Disclaimer: It s friday. This is not entirely(?) a serious post.
So, I was looking at Documentation/technical/index-format.txt
, and saw:
32-bit number of index entries.
The index/staging area can t handle more than ~4.3 billion files?
There I was, writing Rust code to write out the index.
(For people familiar with the byteorder crate
and wondering what NetworkOrder is, I have a
use byteorder::BigEndian as NetworkOrder
And the Rust compiler rightfully barfed:
error: mismatched types:
expected u32 ,
found usize [E0308]
And there I was, wondering: mmmm should I just add
and silently truncate or hey what does git do?
And it turns out, git uses an
to track the number of entries in the first place, so there is no truncation happening.
Then I thought but what happens when
reaches the max?
Well, it turns out there s only one obvious place where the field is incremented
What?
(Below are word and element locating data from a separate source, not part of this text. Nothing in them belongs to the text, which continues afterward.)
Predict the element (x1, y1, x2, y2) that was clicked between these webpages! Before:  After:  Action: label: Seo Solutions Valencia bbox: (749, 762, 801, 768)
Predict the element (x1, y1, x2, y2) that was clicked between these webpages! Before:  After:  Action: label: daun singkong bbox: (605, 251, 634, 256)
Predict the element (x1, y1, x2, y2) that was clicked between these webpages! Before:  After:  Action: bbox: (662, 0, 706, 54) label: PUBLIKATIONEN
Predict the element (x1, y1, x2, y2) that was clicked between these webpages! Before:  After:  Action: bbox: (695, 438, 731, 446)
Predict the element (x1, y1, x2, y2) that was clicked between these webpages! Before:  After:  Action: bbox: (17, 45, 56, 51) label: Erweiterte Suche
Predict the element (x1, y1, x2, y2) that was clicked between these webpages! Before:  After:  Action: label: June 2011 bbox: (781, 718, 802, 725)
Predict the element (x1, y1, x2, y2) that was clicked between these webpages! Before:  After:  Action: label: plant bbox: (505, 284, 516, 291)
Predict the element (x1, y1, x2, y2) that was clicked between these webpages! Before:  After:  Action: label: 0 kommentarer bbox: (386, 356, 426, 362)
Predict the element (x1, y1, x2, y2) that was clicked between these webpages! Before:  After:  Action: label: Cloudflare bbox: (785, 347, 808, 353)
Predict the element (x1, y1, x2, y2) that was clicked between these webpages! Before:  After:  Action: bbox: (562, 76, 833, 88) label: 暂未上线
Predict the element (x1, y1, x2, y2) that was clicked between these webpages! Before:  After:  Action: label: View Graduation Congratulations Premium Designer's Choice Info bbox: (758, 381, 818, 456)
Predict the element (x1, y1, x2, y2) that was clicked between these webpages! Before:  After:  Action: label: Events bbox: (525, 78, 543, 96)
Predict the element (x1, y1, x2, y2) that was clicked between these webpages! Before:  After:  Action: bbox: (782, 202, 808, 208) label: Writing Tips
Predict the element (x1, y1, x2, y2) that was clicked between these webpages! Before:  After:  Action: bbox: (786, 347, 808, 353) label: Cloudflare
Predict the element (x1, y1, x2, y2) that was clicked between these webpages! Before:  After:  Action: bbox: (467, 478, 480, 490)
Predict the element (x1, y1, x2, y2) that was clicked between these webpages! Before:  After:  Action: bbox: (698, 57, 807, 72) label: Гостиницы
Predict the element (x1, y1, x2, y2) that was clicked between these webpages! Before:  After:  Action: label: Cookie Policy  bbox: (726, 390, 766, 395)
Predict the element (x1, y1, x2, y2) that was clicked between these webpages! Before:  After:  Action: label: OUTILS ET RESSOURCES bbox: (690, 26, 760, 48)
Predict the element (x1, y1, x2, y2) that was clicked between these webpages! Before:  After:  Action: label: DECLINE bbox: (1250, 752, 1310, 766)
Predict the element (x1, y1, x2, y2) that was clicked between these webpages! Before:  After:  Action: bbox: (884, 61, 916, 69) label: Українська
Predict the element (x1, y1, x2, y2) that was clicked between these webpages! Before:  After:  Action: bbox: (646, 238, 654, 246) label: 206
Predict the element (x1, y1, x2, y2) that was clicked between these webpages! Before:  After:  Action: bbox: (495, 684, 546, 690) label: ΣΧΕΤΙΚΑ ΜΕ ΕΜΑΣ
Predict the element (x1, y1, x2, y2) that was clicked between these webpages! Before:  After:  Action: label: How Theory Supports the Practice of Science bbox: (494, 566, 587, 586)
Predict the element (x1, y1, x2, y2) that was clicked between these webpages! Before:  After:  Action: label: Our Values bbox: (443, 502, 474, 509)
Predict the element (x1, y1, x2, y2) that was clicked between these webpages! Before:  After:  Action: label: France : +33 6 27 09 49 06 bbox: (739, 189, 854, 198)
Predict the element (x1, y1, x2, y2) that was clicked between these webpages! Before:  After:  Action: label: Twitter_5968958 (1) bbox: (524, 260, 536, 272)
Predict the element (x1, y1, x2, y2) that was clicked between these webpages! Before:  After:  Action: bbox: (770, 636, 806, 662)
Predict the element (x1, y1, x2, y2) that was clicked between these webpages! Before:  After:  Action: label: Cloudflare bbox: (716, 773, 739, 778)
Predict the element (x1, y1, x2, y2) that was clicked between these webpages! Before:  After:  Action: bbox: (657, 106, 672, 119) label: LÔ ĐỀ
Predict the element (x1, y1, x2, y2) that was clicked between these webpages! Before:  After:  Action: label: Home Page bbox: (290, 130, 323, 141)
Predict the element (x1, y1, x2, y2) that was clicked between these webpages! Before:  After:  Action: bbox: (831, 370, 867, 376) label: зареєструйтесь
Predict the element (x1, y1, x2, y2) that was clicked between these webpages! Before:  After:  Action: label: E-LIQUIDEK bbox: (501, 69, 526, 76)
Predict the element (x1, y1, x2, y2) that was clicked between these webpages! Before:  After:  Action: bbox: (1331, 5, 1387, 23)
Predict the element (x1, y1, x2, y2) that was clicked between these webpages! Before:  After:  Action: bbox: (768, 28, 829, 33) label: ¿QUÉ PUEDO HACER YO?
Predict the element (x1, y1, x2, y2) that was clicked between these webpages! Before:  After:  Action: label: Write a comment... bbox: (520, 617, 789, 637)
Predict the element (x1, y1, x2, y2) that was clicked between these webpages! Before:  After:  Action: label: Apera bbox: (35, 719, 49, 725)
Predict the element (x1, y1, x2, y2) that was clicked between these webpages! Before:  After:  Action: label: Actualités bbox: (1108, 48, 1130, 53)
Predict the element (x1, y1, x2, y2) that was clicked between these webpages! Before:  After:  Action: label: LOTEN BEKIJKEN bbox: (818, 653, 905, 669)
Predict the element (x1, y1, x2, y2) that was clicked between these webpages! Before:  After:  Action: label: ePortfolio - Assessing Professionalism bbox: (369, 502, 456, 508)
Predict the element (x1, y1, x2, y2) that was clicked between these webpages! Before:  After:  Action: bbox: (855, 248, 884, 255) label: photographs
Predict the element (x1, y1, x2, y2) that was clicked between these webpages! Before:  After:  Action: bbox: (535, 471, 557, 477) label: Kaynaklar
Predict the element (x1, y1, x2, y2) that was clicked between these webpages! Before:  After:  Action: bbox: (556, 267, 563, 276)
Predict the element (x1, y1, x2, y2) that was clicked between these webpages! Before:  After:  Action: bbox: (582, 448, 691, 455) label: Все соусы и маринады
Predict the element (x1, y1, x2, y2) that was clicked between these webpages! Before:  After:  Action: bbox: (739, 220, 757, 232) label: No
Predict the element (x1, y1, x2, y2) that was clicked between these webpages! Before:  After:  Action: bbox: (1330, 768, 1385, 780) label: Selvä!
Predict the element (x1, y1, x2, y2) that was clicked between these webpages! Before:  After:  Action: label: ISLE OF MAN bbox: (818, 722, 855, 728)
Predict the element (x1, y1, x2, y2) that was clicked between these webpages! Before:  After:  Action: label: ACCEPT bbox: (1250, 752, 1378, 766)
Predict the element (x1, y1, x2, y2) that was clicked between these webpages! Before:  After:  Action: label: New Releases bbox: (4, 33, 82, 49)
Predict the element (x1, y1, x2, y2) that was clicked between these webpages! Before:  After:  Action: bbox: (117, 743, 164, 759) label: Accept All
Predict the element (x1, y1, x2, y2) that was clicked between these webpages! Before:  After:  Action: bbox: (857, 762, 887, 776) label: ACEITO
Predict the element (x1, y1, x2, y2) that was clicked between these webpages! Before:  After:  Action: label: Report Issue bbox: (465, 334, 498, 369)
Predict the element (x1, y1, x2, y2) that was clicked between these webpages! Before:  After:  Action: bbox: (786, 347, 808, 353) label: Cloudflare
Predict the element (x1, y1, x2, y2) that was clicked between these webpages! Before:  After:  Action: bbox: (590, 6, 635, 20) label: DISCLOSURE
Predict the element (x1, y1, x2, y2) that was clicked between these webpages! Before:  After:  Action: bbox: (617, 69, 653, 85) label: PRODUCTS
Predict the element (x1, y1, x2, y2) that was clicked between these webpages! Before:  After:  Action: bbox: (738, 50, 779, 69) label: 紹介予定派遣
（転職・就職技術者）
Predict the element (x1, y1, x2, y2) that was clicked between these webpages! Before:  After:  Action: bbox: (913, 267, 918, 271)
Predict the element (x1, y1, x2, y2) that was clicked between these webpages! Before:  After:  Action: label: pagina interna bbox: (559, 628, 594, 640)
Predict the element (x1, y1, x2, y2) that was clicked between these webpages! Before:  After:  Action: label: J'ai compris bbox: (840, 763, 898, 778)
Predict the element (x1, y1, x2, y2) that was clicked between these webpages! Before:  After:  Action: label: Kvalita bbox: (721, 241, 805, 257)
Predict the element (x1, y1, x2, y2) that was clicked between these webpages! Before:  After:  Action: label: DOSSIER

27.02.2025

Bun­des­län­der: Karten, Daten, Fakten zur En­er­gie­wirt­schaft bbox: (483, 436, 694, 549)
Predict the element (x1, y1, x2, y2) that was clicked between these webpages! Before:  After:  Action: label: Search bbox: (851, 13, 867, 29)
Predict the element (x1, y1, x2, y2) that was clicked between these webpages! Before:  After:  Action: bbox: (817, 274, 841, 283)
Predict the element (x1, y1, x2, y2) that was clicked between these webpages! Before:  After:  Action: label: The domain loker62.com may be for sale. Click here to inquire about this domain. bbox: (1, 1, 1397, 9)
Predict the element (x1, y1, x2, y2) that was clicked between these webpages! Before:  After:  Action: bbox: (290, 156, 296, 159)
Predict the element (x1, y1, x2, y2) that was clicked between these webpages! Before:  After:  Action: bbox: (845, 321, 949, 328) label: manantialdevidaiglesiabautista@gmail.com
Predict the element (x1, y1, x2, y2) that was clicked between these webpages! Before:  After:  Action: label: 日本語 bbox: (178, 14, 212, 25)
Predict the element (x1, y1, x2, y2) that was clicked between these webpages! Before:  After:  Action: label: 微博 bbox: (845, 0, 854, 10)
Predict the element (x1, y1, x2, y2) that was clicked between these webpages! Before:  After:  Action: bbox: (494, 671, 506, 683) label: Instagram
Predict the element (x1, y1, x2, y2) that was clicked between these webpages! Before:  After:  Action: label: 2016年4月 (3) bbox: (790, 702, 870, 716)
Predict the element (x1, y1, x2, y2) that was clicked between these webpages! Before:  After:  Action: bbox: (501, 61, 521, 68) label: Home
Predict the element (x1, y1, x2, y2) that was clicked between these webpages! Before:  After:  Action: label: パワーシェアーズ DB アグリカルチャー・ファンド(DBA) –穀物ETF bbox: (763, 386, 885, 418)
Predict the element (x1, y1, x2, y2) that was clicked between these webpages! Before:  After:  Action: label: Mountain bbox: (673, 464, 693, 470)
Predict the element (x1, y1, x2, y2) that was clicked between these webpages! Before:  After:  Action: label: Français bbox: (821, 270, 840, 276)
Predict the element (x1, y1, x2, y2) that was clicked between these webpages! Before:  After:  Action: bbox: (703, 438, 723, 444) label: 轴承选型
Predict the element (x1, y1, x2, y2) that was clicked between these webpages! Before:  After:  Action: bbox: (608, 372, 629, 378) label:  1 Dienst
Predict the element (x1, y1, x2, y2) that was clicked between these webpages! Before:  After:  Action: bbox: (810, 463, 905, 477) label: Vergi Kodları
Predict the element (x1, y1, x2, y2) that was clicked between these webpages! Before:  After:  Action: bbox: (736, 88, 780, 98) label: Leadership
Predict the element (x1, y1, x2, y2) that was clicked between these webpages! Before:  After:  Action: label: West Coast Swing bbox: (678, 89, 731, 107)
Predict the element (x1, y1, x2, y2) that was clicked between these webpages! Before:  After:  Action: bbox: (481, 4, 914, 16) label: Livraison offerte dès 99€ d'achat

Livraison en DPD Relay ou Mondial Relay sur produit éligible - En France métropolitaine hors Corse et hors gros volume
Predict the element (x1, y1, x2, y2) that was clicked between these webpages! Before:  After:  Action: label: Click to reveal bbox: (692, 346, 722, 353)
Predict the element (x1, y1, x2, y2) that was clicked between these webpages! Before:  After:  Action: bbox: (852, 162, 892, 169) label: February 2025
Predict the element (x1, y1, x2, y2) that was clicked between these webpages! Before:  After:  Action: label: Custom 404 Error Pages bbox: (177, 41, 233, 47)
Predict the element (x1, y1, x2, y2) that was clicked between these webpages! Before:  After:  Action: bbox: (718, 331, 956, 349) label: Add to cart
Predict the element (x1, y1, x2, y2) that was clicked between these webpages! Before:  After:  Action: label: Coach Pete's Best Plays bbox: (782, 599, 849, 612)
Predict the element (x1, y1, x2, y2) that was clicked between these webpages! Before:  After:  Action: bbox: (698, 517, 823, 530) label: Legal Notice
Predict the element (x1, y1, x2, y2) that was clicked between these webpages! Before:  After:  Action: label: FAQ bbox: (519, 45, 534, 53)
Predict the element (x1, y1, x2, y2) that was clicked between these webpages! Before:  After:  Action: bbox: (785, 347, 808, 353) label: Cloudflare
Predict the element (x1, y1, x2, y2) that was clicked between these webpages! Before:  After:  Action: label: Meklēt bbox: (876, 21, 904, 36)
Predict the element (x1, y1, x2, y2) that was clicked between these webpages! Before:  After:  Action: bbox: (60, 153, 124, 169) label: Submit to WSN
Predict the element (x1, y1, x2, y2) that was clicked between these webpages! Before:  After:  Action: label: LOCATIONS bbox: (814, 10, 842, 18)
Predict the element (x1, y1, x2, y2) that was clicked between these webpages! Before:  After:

Holy coffin nails, Batman!
No overflow check?
Wait a second, look 3 lines above that:
ALLOC_GROW(istate->cache, istate->cache_nr + 1, istate->cache_alloc);
Yeah, obviously, if you re incrementing
, you already have that many entries in memory. So, how big would that array be?
struct cache_entry **cache;
So it s an array of pointers, assuming 64-bits pointers, that s ~34.3 GB. But, all those
entries are in memory too. How big is a cache entry?
struct hashmap_entry ent;
struct stat_data ce_stat_data;
unsigned int ce_mode;
unsigned int ce_flags;
unsigned int ce_namelen;
unsigned int index; /* for link extension */
unsigned char sha1;
char name[FLEX_ARRAY]; /* more */
So, 4 ints, 20 bytes, and as many bytes as necessary to hold a path. And two inline structs. How big are they?
struct hashmap_entry *next;
unsigned int hash;
struct cache_time sd_ctime;
struct cache_time sd_mtime;
unsigned int sd_dev;
unsigned int sd_ino;
unsigned int sd_uid;
unsigned int sd_gid;
unsigned int sd_size;
Woohoo, nested structs.
So all in all, we re looking at 1 + 2 + 2 + 5 + 4 32-bit integers, 1 64-bits pointer, 2 32-bits padding, 20 bytes of sha1, for a total of 92 bytes, not counting the variable size for file paths.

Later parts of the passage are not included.